Ben Hillary It's all good stuff. And anyone else seeing anything that's standing out at the moment?

15:49

Joseph Collins Sorry, I was just gonna say – just on the earlier comments – my experience is more electricity market related. And, getting back to something… two points that Mark made, which I think are well said. That’s it's all about the data, so making sure that you can measure things. And then, the whole thing around greenwashing claims like that are more transparent. So, in the electricity sector or power sector, I think that overtime, retailers have done quite a good job in that.

So, claims around greenness are actually quite evident and stuff like that. So yeah. From the agreements.

16:26

Richard Williamson Yeah, I think the verification industries… at the beginning of a real boom, in terms of, you know, being able to monitor and prove. I think one thing we have to be careful of is that we're measuring the footprints, as well. Because, if the monitoring, down to the Nth degree, is producing more of a footprint than the footprint that does the monitoring has caused, you know, there is that aspect to it.

● CHALLENGE
Copy the transcript between "Ben Hillary It's" and "job in that.", inclusive, substituting "energy" for "electricity". The entries come from a separate source.

● STORED ROWS

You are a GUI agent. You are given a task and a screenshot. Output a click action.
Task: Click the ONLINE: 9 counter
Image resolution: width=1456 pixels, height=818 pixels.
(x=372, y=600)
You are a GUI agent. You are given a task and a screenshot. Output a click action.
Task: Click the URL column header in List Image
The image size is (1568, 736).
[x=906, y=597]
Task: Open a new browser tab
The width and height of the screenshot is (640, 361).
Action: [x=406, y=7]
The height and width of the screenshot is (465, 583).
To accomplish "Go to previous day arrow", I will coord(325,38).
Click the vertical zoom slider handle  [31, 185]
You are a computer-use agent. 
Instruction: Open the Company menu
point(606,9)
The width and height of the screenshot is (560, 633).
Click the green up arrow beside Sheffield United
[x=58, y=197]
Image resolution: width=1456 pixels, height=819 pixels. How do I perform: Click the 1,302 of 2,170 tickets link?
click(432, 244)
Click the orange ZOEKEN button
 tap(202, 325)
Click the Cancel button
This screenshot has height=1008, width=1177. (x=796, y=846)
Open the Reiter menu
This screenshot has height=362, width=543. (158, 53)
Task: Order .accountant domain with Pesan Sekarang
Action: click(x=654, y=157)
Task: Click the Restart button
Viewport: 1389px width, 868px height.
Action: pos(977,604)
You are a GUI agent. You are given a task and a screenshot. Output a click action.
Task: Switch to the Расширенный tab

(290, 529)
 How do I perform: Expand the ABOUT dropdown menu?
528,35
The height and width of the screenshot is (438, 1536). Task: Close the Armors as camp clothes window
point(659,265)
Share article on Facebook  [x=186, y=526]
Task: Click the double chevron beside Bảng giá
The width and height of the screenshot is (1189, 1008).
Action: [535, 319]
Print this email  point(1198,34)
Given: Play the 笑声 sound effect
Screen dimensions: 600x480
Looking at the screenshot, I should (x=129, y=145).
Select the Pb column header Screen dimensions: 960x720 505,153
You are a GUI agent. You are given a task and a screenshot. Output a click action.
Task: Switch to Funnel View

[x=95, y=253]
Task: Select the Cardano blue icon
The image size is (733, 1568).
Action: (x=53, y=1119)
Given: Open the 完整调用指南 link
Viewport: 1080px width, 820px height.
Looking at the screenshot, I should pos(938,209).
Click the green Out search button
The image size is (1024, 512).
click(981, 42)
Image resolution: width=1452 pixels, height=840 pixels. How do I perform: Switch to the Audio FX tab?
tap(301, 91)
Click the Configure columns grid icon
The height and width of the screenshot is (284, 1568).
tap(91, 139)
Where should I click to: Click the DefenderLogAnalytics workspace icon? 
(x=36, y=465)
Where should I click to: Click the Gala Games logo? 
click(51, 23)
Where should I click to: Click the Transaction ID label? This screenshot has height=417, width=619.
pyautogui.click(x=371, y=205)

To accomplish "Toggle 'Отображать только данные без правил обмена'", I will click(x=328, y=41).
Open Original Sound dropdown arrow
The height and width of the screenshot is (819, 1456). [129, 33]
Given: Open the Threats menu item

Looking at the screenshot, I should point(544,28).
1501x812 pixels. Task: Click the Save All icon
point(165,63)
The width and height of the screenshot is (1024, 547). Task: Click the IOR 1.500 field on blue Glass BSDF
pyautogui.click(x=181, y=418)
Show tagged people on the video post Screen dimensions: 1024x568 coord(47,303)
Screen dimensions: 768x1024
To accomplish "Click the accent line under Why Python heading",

● ANSWER TO THE TASK
Ben Hillary It's all good stuff. And anyone else seeing anything that's standing out at the moment?

15:49

Joseph Collins Sorry, I was just gonna say – just on the earlier comments – my experience is more energy market related. And, getting back to something… two points that Mark made, which I think are well said. That’s it's all about the data, so making sure that you can measure things. And then, the whole thing around greenwashing claims like that are more transparent. So, in the energy sector or power sector, I think that overtime, retailers have done quite a good job in that.